Thursday, August 23, 2018

Nelly's - Photography as a Racial Art


Elli Seraidari (better known as Nelly's) is by far the most famous Greek photographer of all time and one of the world's most celebrated photographers of the interwar period. She was referred to as "The Greek Leni Riefenstahl" because of her collaboration with the Fascist regime of the Fourth of August (1936-1941), of which she was the official photographer.




Passionate and patriotic about her homeland, she adopted a Hellenocentric approach to her work, and illustrated the idea of the racial continuity of the Greeks since Antiquity. She matched ancient sculptured with modern Greeks expressing obvious racial similarities. For instance, for the opening of the 1939 World exposition of New York, Nelly's contributed to the Greek pavillion with a gigantic collage of pictures of sculptures mingled with those of modern Greeks.




Thus it suited the racial ideology of the Fourth of August regime. Her series of pcitures of the Greek rural life and the beauty of the Greeks scenary conveyed the "Blood and Soil" ideology of the Greek fascist state.

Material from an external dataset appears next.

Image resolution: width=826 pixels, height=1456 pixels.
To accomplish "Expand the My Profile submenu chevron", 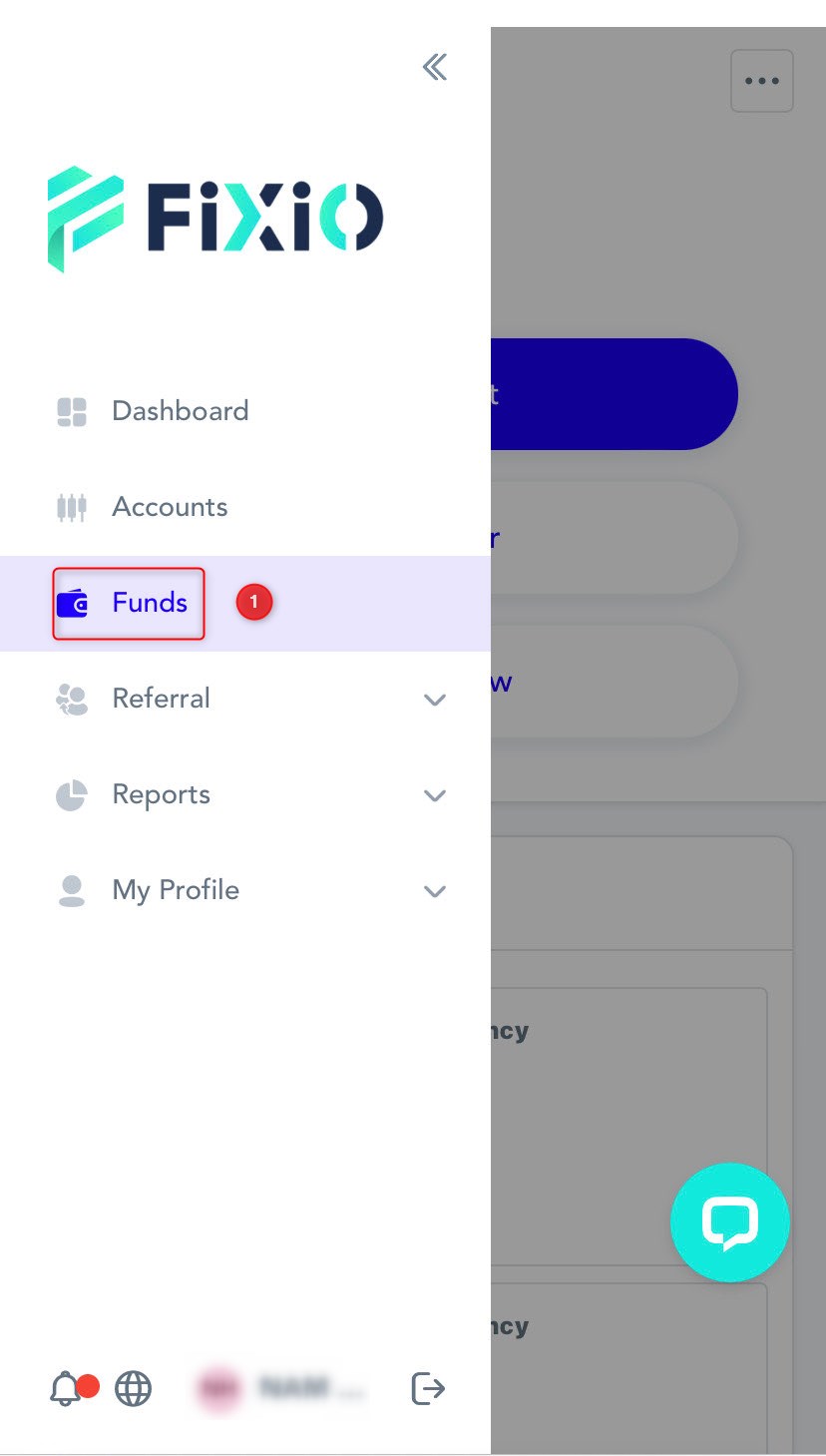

A friend of Leni Riefenstahl (she accompanied and guided her to Olympia, where the German filmmaker recorded her "Olympia" film), her photographs appeared in official tourist publications and circulated abroad and contributed to the formation of the earliest visual image of Greece. The ancient monuments and archaeological sites of Greece were systematically depicted by Nelly's. Her experiments with natural light and her photographs of ancient temples in idyllic landscapes are true masterpieces and contributed to shape the visual image of Greece as the cradle of Western Civilization.